On this subject we should be mindful of the following:
1. It is easier to add character traits than it is to remove them. The learning of a new set of habits and traits can be accomplished if the incentives and motivations are there. Far more difficult it is to try to remove some ingrained character feature that may have been with us for years. It is not impossible, but it is difficult.
Adding is easier than removing. Being mindful of this, we should endeavor to add character traits, rather than to try to remove ones that may already exist. The removal of character traits should be reserved for those situations where the trait in question is directly harmful or a serious impediment to future growth.
2. The true revelation of character comes at moments of difficulty or stress. If we wish to know our own, or someone else’s character, we should seek out situations in which we can exert pressure on that individual. The resulting observations will be useful.
3. The ravages of disease or old age can corrode positive character traits. It will not corrupt the most important ones, but it can have adverse effects. As an example of this, Plutarch mentions an incident (Pericles 38) where Pericles, who had contracted the plague, permitted some visitors on his sickbed to lay amulets and charms on him. He had always derided superstition and would never have permitted such conduct had he been healthy. Thus is it shown that disease may corrode the bulwarks of virtue.
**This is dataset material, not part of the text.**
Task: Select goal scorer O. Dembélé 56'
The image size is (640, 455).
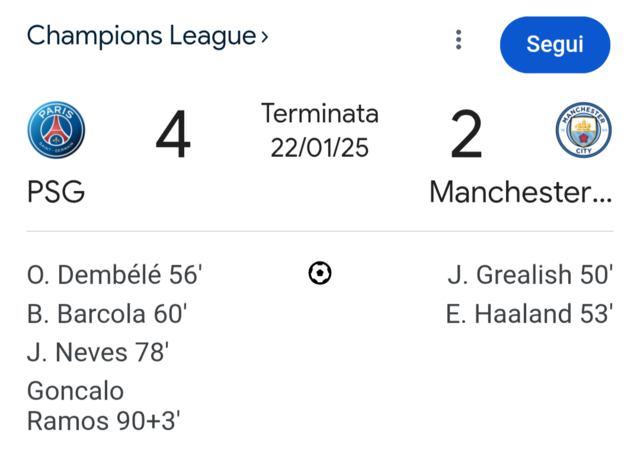Action: [115, 274]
Somewhat conversely Plutarch in his Spartan Sayings also relates an anecdote about the Agiad king Cleomenes, the son of Anaxandridas. The king had suffered greatly from a long bout of illness, and in desperation, had enlisted the aid of practitioners of the magical arts. When his friends had expressed unease at this development, the king said, “There is no reason to be amazed. I’m not the same person I was before, so of course what I believe and disbelieve isn’t the same either.”
It is also clear that with the advance of old age come the vices of greed, superstition, and timidity; for these vices flourish in a climate of fear, which old age does much to aggravate. As a man advances in age, he will acutely feel the hound of fear biting his heels, as he becomes more and more worried about his security and health.
And it is for this reason that we must do all we can when young, so that the advance of old age or sickness will not expose us to these vices.